What needs to be done: An exact copy of every record below is required, with the pictures left out.

Input data:
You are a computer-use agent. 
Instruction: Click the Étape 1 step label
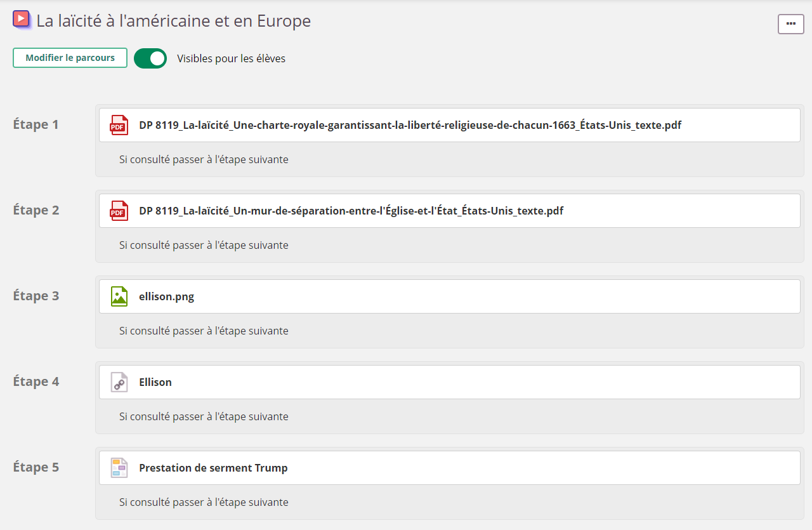[x=36, y=124]
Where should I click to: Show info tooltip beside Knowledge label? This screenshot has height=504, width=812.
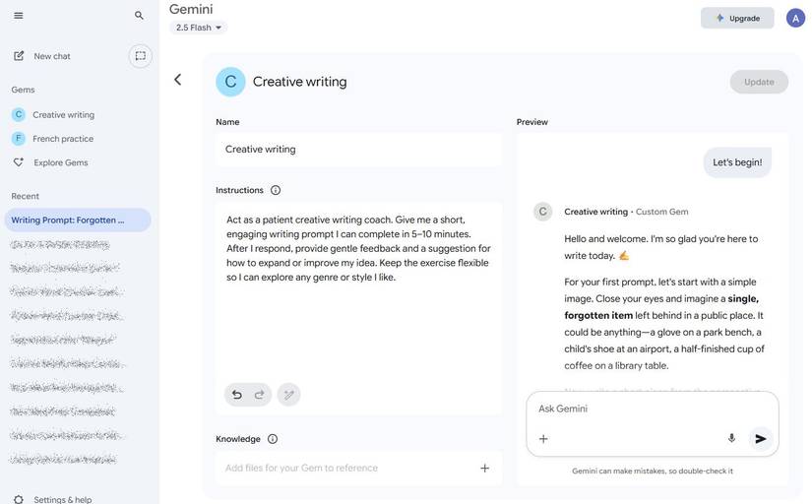pos(273,439)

Solved problem:
You are a computer-use agent. 
Instruction: Click the Étape 1 step label
[x=36, y=124]
Where should I click to: Show info tooltip beside Knowledge label? This screenshot has height=504, width=812.
pos(273,439)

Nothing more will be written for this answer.